* The task *
Exact copies of the records below are required.

* Provided records *
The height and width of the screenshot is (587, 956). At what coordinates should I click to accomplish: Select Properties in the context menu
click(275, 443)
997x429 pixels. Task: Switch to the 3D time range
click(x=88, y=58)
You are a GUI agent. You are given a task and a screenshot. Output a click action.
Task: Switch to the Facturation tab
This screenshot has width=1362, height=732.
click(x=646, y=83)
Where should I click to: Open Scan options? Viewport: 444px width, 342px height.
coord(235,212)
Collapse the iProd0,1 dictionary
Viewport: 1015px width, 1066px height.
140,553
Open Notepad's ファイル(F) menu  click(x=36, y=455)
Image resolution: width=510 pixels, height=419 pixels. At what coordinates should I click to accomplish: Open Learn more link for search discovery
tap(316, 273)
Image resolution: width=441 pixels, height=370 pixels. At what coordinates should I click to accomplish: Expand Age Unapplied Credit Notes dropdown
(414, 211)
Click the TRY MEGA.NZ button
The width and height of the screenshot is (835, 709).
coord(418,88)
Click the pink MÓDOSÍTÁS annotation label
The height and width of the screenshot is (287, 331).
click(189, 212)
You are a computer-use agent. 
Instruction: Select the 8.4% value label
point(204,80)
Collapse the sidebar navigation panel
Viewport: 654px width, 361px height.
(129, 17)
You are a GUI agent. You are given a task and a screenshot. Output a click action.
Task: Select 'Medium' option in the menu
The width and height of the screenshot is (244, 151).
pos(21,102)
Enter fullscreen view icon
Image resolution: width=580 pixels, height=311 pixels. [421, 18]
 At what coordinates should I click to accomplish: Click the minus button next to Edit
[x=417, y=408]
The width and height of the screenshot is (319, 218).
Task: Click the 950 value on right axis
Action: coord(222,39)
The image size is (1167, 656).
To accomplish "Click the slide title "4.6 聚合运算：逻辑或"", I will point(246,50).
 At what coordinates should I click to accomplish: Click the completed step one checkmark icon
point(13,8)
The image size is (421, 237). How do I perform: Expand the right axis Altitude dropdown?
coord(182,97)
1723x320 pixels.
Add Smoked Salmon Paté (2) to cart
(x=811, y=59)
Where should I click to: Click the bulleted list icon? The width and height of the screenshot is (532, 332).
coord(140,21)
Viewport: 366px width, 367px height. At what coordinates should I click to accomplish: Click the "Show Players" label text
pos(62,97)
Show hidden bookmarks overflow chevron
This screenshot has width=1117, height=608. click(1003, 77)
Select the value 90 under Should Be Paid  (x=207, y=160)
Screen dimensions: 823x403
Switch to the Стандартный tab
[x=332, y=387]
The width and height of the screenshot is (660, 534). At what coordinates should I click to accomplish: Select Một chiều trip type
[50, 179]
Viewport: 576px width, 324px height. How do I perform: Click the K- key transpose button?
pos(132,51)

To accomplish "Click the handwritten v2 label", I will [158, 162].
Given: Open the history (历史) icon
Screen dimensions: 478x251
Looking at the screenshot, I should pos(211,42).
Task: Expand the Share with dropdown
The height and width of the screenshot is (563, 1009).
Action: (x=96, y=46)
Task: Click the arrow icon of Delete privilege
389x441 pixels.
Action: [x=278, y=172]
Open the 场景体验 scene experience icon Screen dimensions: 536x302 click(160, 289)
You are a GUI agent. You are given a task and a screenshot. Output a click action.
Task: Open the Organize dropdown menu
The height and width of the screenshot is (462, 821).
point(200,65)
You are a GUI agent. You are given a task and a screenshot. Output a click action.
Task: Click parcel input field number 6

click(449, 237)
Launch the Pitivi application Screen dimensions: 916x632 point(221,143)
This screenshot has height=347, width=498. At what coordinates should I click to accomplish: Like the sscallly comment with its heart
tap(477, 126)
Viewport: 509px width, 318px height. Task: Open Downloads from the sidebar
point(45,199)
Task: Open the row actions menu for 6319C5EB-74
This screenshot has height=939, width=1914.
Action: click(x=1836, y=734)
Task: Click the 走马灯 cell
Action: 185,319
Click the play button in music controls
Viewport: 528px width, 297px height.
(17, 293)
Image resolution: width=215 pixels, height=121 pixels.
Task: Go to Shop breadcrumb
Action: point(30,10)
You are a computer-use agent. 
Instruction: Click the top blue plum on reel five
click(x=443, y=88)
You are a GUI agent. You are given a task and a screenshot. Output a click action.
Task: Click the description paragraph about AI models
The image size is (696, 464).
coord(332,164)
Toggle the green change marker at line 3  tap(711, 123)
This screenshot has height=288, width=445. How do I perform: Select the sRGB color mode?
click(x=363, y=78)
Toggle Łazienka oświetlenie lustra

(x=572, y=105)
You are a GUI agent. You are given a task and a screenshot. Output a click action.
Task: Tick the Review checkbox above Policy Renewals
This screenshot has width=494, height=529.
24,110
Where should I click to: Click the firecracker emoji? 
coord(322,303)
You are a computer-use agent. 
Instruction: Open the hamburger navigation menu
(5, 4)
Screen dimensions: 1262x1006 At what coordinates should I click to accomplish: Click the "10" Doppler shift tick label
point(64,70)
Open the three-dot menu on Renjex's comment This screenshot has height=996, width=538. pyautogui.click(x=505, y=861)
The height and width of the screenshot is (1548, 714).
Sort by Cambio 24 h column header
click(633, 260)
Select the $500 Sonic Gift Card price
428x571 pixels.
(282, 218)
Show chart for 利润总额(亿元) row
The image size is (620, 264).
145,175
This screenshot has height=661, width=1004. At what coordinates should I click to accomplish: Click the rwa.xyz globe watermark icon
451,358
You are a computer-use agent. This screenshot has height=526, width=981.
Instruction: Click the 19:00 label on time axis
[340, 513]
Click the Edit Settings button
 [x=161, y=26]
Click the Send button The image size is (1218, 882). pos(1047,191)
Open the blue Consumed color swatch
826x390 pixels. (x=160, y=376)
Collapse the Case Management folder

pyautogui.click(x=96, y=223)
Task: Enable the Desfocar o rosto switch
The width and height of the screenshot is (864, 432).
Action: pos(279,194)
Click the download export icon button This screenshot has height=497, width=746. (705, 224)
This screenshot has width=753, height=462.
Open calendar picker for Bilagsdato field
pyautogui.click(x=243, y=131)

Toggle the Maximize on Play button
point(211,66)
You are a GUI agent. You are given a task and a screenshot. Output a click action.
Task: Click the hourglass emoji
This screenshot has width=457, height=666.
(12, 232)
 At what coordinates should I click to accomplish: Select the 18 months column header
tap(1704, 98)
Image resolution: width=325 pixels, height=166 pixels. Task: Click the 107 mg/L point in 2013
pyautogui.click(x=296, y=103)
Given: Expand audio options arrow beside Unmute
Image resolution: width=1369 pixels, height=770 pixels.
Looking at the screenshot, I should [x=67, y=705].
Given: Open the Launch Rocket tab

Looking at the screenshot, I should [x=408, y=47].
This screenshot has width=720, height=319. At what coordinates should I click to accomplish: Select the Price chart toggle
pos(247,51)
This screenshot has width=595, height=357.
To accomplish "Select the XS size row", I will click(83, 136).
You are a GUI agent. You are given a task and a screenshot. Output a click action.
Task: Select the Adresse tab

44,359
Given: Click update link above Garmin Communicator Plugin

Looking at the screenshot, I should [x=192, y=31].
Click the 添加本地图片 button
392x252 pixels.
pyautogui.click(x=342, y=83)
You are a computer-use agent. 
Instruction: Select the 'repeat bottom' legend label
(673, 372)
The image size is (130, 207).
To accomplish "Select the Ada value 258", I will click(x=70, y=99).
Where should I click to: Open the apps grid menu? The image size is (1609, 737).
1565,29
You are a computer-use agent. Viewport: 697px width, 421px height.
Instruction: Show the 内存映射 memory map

* Task response *
The height and width of the screenshot is (587, 956). At what coordinates should I click to accomplish: Select Properties in the context menu
click(275, 443)
997x429 pixels. Task: Switch to the 3D time range
click(x=88, y=58)
You are a GUI agent. You are given a task and a screenshot. Output a click action.
Task: Switch to the Facturation tab
This screenshot has width=1362, height=732.
click(x=646, y=83)
Where should I click to: Open Scan options? Viewport: 444px width, 342px height.
coord(235,212)
Collapse the iProd0,1 dictionary
Viewport: 1015px width, 1066px height.
140,553
Open Notepad's ファイル(F) menu  click(x=36, y=455)
Image resolution: width=510 pixels, height=419 pixels. At what coordinates should I click to accomplish: Open Learn more link for search discovery
tap(316, 273)
Image resolution: width=441 pixels, height=370 pixels. At what coordinates should I click to accomplish: Expand Age Unapplied Credit Notes dropdown
(414, 211)
Click the TRY MEGA.NZ button
The width and height of the screenshot is (835, 709).
coord(418,88)
Click the pink MÓDOSÍTÁS annotation label
The height and width of the screenshot is (287, 331).
click(189, 212)
You are a computer-use agent. 
Instruction: Select the 8.4% value label
point(204,80)
Collapse the sidebar navigation panel
Viewport: 654px width, 361px height.
(129, 17)
You are a GUI agent. You are given a task and a screenshot. Output a click action.
Task: Select 'Medium' option in the menu
The width and height of the screenshot is (244, 151).
pos(21,102)
Enter fullscreen view icon
Image resolution: width=580 pixels, height=311 pixels. [421, 18]
 At what coordinates should I click to accomplish: Click the minus button next to Edit
[x=417, y=408]
The width and height of the screenshot is (319, 218).
Task: Click the 950 value on right axis
Action: coord(222,39)
The image size is (1167, 656).
To accomplish "Click the slide title "4.6 聚合运算：逻辑或"", I will point(246,50).
 At what coordinates should I click to accomplish: Click the completed step one checkmark icon
point(13,8)
The image size is (421, 237). How do I perform: Expand the right axis Altitude dropdown?
coord(182,97)
1723x320 pixels.
Add Smoked Salmon Paté (2) to cart
(x=811, y=59)
Where should I click to: Click the bulleted list icon? The width and height of the screenshot is (532, 332).
coord(140,21)
Viewport: 366px width, 367px height. At what coordinates should I click to accomplish: Click the "Show Players" label text
pos(62,97)
Show hidden bookmarks overflow chevron
This screenshot has width=1117, height=608. click(1003, 77)
Select the value 90 under Should Be Paid  (x=207, y=160)
Screen dimensions: 823x403
Switch to the Стандартный tab
[x=332, y=387]
The width and height of the screenshot is (660, 534). At what coordinates should I click to accomplish: Select Một chiều trip type
[50, 179]
Viewport: 576px width, 324px height. How do I perform: Click the K- key transpose button?
pos(132,51)

To accomplish "Click the handwritten v2 label", I will [158, 162].
Given: Open the history (历史) icon
Screen dimensions: 478x251
Looking at the screenshot, I should pos(211,42).
Task: Expand the Share with dropdown
The height and width of the screenshot is (563, 1009).
Action: (x=96, y=46)
Task: Click the arrow icon of Delete privilege
389x441 pixels.
Action: [x=278, y=172]
Open the 场景体验 scene experience icon Screen dimensions: 536x302 click(160, 289)
You are a GUI agent. You are given a task and a screenshot. Output a click action.
Task: Open the Organize dropdown menu
The height and width of the screenshot is (462, 821).
point(200,65)
You are a GUI agent. You are given a task and a screenshot. Output a click action.
Task: Click parcel input field number 6

click(449, 237)
Launch the Pitivi application Screen dimensions: 916x632 point(221,143)
This screenshot has height=347, width=498. At what coordinates should I click to accomplish: Like the sscallly comment with its heart
tap(477, 126)
Viewport: 509px width, 318px height. Task: Open Downloads from the sidebar
point(45,199)
Task: Open the row actions menu for 6319C5EB-74
This screenshot has height=939, width=1914.
Action: click(x=1836, y=734)
Task: Click the 走马灯 cell
Action: 185,319
Click the play button in music controls
Viewport: 528px width, 297px height.
(17, 293)
Image resolution: width=215 pixels, height=121 pixels.
Task: Go to Shop breadcrumb
Action: point(30,10)
You are a computer-use agent. 
Instruction: Click the top blue plum on reel five
click(x=443, y=88)
You are a GUI agent. You are given a task and a screenshot. Output a click action.
Task: Click the description paragraph about AI models
The image size is (696, 464).
coord(332,164)
Toggle the green change marker at line 3  tap(711, 123)
This screenshot has height=288, width=445. How do I perform: Select the sRGB color mode?
click(x=363, y=78)
Toggle Łazienka oświetlenie lustra

(x=572, y=105)
You are a GUI agent. You are given a task and a screenshot. Output a click action.
Task: Tick the Review checkbox above Policy Renewals
This screenshot has width=494, height=529.
24,110
Where should I click to: Click the firecracker emoji? 
coord(322,303)
You are a computer-use agent. 
Instruction: Open the hamburger navigation menu
(5, 4)
Screen dimensions: 1262x1006 At what coordinates should I click to accomplish: Click the "10" Doppler shift tick label
point(64,70)
Open the three-dot menu on Renjex's comment This screenshot has height=996, width=538. pyautogui.click(x=505, y=861)
The height and width of the screenshot is (1548, 714).
Sort by Cambio 24 h column header
click(633, 260)
Select the $500 Sonic Gift Card price
428x571 pixels.
(282, 218)
Show chart for 利润总额(亿元) row
The image size is (620, 264).
145,175
This screenshot has height=661, width=1004. At what coordinates should I click to accomplish: Click the rwa.xyz globe watermark icon
451,358
You are a computer-use agent. This screenshot has height=526, width=981.
Instruction: Click the 19:00 label on time axis
[340, 513]
Click the Edit Settings button
 [x=161, y=26]
Click the Send button The image size is (1218, 882). pos(1047,191)
Open the blue Consumed color swatch
826x390 pixels. (x=160, y=376)
Collapse the Case Management folder

pyautogui.click(x=96, y=223)
Task: Enable the Desfocar o rosto switch
The width and height of the screenshot is (864, 432).
Action: pos(279,194)
Click the download export icon button This screenshot has height=497, width=746. (705, 224)
This screenshot has width=753, height=462.
Open calendar picker for Bilagsdato field
pyautogui.click(x=243, y=131)

Toggle the Maximize on Play button
point(211,66)
You are a GUI agent. You are given a task and a screenshot. Output a click action.
Task: Click the hourglass emoji
This screenshot has width=457, height=666.
(12, 232)
 At what coordinates should I click to accomplish: Select the 18 months column header
tap(1704, 98)
Image resolution: width=325 pixels, height=166 pixels. Task: Click the 107 mg/L point in 2013
pyautogui.click(x=296, y=103)
Given: Expand audio options arrow beside Unmute
Image resolution: width=1369 pixels, height=770 pixels.
Looking at the screenshot, I should [x=67, y=705].
Given: Open the Launch Rocket tab

Looking at the screenshot, I should [x=408, y=47].
This screenshot has width=720, height=319. At what coordinates should I click to accomplish: Select the Price chart toggle
pos(247,51)
This screenshot has width=595, height=357.
To accomplish "Select the XS size row", I will click(83, 136).
You are a GUI agent. You are given a task and a screenshot. Output a click action.
Task: Select the Adresse tab

44,359
Given: Click update link above Garmin Communicator Plugin

Looking at the screenshot, I should [x=192, y=31].
Click the 添加本地图片 button
392x252 pixels.
pyautogui.click(x=342, y=83)
You are a computer-use agent. 
Instruction: Select the 'repeat bottom' legend label
(673, 372)
The image size is (130, 207).
To accomplish "Select the Ada value 258", I will click(x=70, y=99).
Where should I click to: Open the apps grid menu? The image size is (1609, 737).
1565,29
You are a computer-use agent. Viewport: 697px width, 421px height.
Instruction: Show the 内存映射 memory map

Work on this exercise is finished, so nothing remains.